### EXERCISE DESCRIPTION
Repeat verbatim each line from the line with "Open options via the purple gear icon" to the end of the entries. Pictures do not belong in the copy.

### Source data
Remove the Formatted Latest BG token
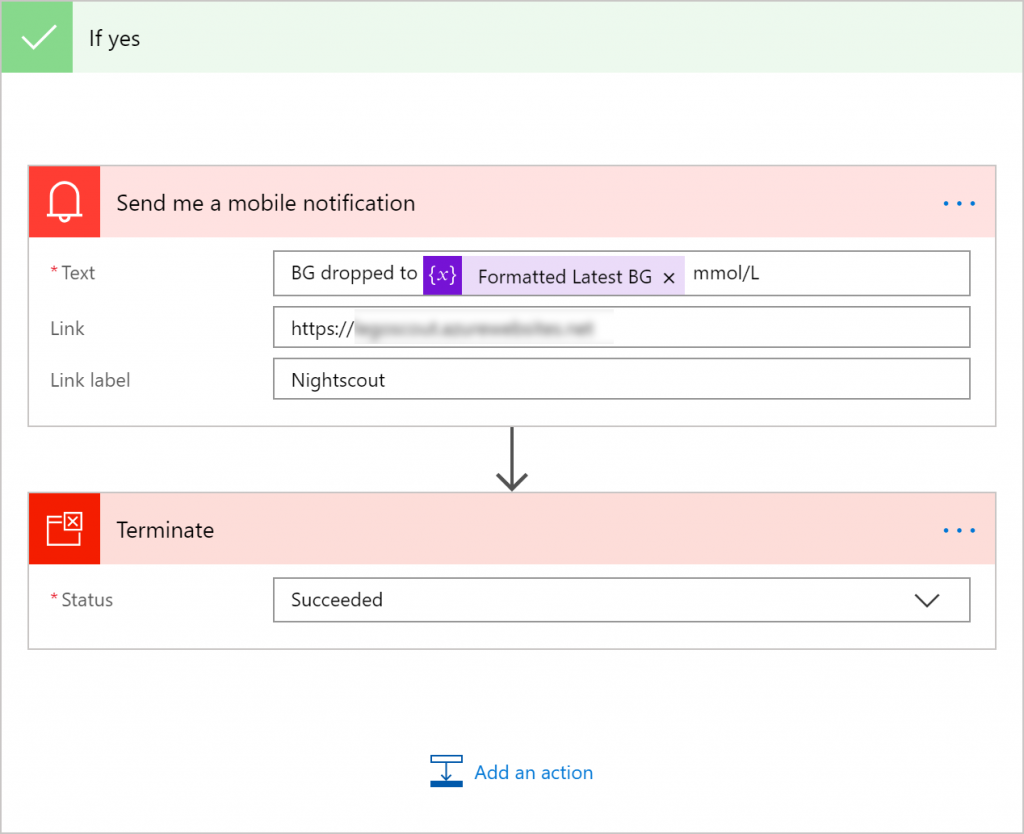Screen dimensions: 1024x834 click(669, 278)
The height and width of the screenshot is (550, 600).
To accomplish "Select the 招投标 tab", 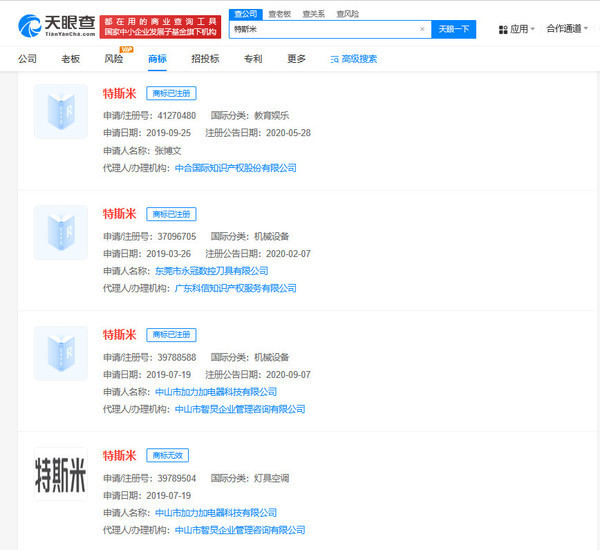I will coord(205,59).
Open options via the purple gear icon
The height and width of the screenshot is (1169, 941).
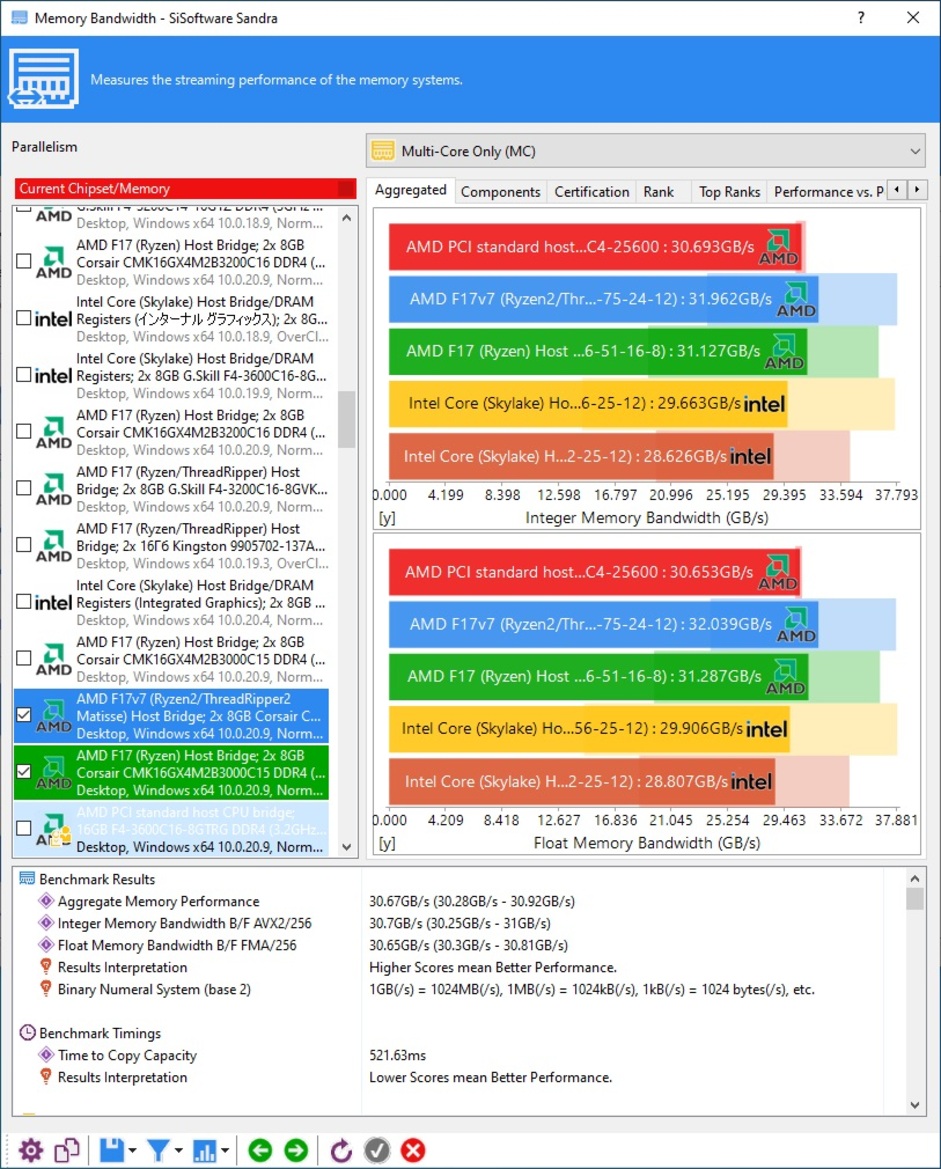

### ANSWER FOR THIS EXERCISE
Open options via the purple gear icon
The height and width of the screenshot is (1169, 941).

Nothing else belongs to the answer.